I’ve never met a church leader who didn’t struggle with vulnerability.
Being highly visible in an institution that cares deeply about morality would cause anyone to think twice about what they share. As a pastor’s kid who went directly into full-time ministry, I’ve experienced this pressure to look perfect all my life.
Recently, I was challenged to pursue greater vulnerability while reading Brene Brown’s book, Daring Greatly. In it, she describes vulnerability as the courage to “let ourselves be seen.” I’ve become convinced that vulnerability is a significant catalyst for leadership growth and organizational health.
What would our churches look like if we truly led ourselves and others to take off our masks? These four insights from Brene Brown can help us imagine:
“True belonging only happens when we present our authentic, imperfect selves to the world. Our sense of belonging can never be greater than our level of self-acceptance.”
If we want to help people truly belong in a community of discipleship, we have to create space where it is ok, even expected, to be imperfect. This only happens when people accept themselves enough to share their full lives openly. I don’t believe leaders can create that level of community without publicly and humbly modeling vulnerability themselves.
What are you intentionally doing to model imperfection and self-acceptance to your church?
Leading with Fear
“When I look at narcissism through the vulnerability lens, I see the shame-based fear of being ordinary. I see the fear of never feeling extraordinary enough to be noticed, to be lovable, to belong, or to cultivate a sense of purpose.”
I used to think narcissism developed when a leader became over-confident in his or her gifts. But Brene Brown’s research suggests that narcissistic leadership actually begins with the fear that oneself is not good enough. That belief causes leaders to build facades and develop personas to prevent others from seeing their inadequacies.
When you’re unwilling to admit that you don’t have it all together — that’s the moment narcissism is most likely to develop. I can promise your team will notice its impact on your leadership. You’ll ask fewer questions, walk into meetings with more answers, and push your closest staff members away for fear that they’ll see the real you. I know because I’ve stepped into this trap before. The only safeguard against narcissism is vulnerability.

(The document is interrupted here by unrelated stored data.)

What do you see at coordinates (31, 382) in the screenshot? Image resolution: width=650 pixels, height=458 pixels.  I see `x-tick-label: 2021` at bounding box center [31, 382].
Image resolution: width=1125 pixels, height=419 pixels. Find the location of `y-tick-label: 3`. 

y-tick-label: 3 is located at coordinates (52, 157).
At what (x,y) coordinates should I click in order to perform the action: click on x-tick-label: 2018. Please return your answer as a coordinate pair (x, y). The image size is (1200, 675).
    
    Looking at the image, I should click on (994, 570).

Do you ever fear that you’re not good enough? Do you secretly hope your team doesn’t find out?
Responding to Critics
“Nothing has transformed my life more than realizing that it’s a waste of time to evaluate my worthiness by weighing the reaction of the people in the stands.”

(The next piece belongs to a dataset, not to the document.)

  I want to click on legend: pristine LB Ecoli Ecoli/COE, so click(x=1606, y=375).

I believe one of the hardest things about being a pastor is having an audience every seven days. Each time you preach, cast vision, and lead change, someone will love it…and someone will not. When we lose sight of Christ as the center of our worthiness, we’ll do everything we can to please everyone around us. It’s an un-winnable battle that creates constant pressure, devalues our spiritual gifts, and pulls our attention away from the visions God has given us.
Never forget: God called you to lead people, not please people.
Where do you currently find your sense of worth as a leader?
“Faith minus vulnerability and mystery is extremism. Don’t call it faith if there’s no vulnerability or uncertainty. If you’ve got all the answers, then don’t call what you do faith.”
The Word of God is a sacred text revealing the heart of a great God who mankind has spent centuries trying to comprehend. If you feel like you have to provide an answer to every theological debate, you’re shortchanging people on the opportunity to study Scripture for themselves. Questions draw people into the mystery of faith and invite them to explore what God is saying to them through Scripture. Resist the urge to make faith feel safe.
Are you overcrowding faith with detailed answers that keep people from pursuing God for themselves?
Patrick Lencioni once shared,
“If a leader cannot be vulnerable, cannot admit his or her mistakes, shortcomings or weaknesses, others will not be vulnerable and organizational health becomes impossible.”
Vulnerability is more than another word to put on the conference room wall. It’s a way of life that must be modeled each day by leaders. Only then will others have the courage to truly “let themselves be seen.”